Site Design, Goals, Cost, and Benefits
The current design of the web site came from a cooperative process during the summer of 2000. A “look and feel” group and a navigation group met simultaneously to decide on a new design. The main controversy came over colors. To ease navigation, all House pages have one color, Senate pages another color, and joint pages a third color. The Senate chose a deep blue, the House choose green, and then the joint offices bickered over a variety of colors for nearly two months before choosing a maroon color. (When choosing a color palette for a web site, never, ever put it up for a vote!)
Our goals are to provide information in the most accessible way possible. We try to be ADA compliant, and we aim for the lowest common denominator of software and equipment. We try to provide everything in print at the legislature on the Web site. We also try to standardize the look and feel and navigation of the Web site to make it more usable.
The initial cost of the Web site was mostly time of existing staff. Currently, about three full-time equivalents are dedicated to Web, with many more people devoting some of their time. Processes and procedures in various offices have been changed to bypass print, so adding information to the Web is not more work, just different work. Also, the equipment often serves more than one purpose. Thus far, the Web site has been an incredible bargain for the legislature.
The benefits of the Web site are numerous.
· The basic tools of democracy – bills, laws, legislative reports, and budget information – are available to all citizens regardless of location
· Legislators use the Web site to speed floor proceedings and to serve constituents.
· Legislative information offices no longer print numerous copies of bills
· Citizens, researchers, and state agency staff can follow the legislative process in real time, including webcasts or proceedings, without traveling to the capitolMost problems reported with the Web site usability come from a lack of understanding of the legislative process. Subject access to bills by popular terms used in the press is limited. The bill search feature provided by the Revisor’s Office searches only bill descriptions, not the full text. People can search bills by topic, but it is sometimes difficult to tell from the results which one is the active bill on a topic.
Another problem is demand for items not easily available before the advent of the Web. For example, now that easily accessible bill status and streamed video has shown the importance of committees in the legislative process, suddenly people want instant access to committee minutes. Committee minutes for some committees are now available on the Web site, with more to come in future sessions.
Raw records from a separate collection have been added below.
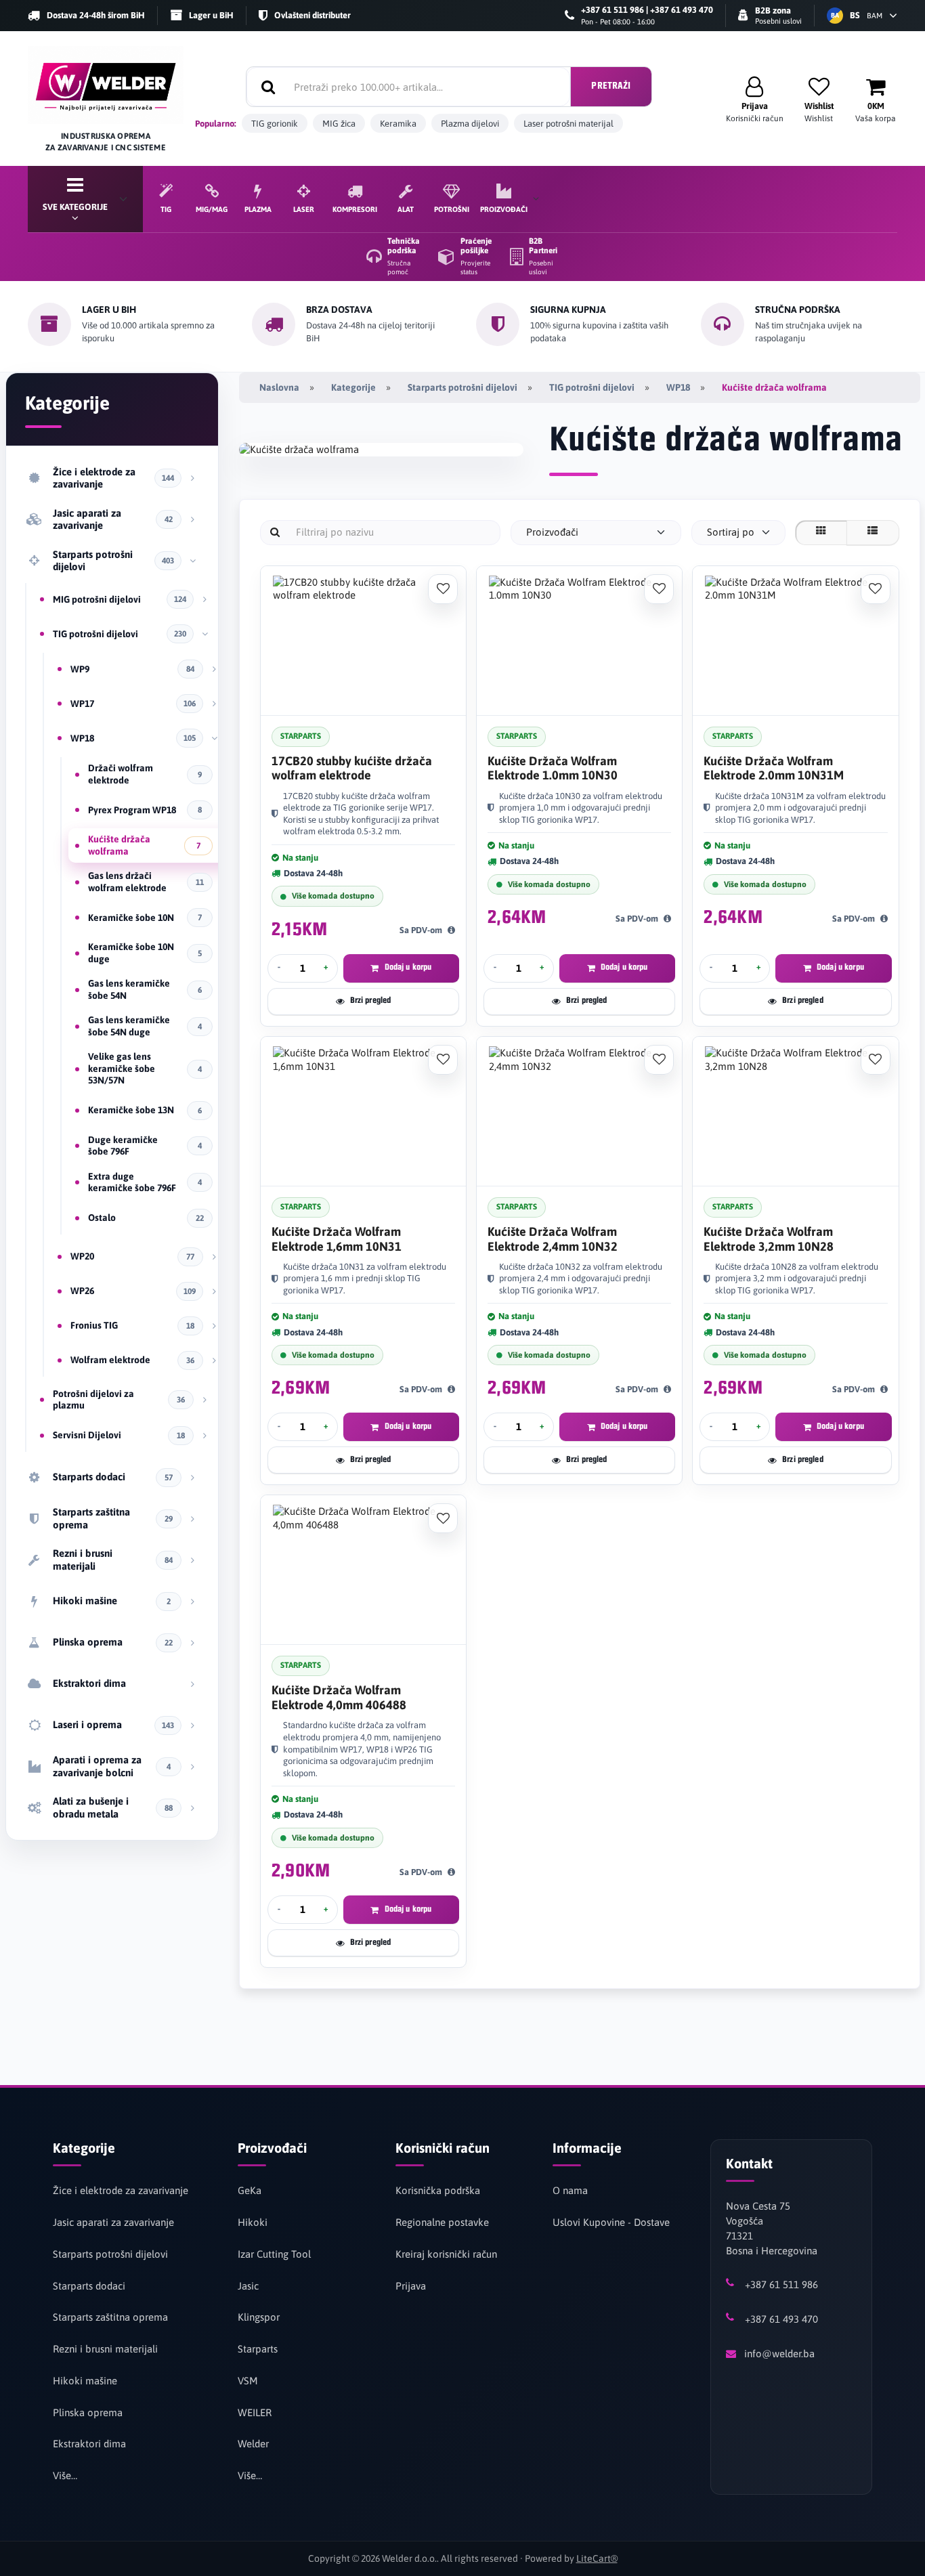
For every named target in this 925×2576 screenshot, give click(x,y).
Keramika (398, 124)
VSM (248, 2380)
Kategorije (353, 387)
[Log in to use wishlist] (443, 589)
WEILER (255, 2412)
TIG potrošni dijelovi (591, 387)
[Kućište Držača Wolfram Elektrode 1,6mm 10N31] (363, 1111)
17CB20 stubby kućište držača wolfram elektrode (352, 768)
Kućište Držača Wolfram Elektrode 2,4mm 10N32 (553, 1238)
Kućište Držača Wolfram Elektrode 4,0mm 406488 (339, 1697)
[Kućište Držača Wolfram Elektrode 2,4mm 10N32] (579, 1111)
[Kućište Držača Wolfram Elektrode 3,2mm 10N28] (795, 1111)
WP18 (678, 387)
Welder (253, 2443)
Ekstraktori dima (89, 2443)
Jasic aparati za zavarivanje (113, 2222)
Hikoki (252, 2222)
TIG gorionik (274, 124)
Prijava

The enthusiasm and creativity of legislative staff in working to change processes and add more features and information will no doubt lead to an even better Web site in the future. The LNET group provides an excellent forum to share time and expertise to provide quality information on the Web. Librarians collaborate with information technology specialist and subject specialist from various legislative offices to provide information in the most usable way possible. Cooperation, so rare in the political arena, has led to excellence for our Web site.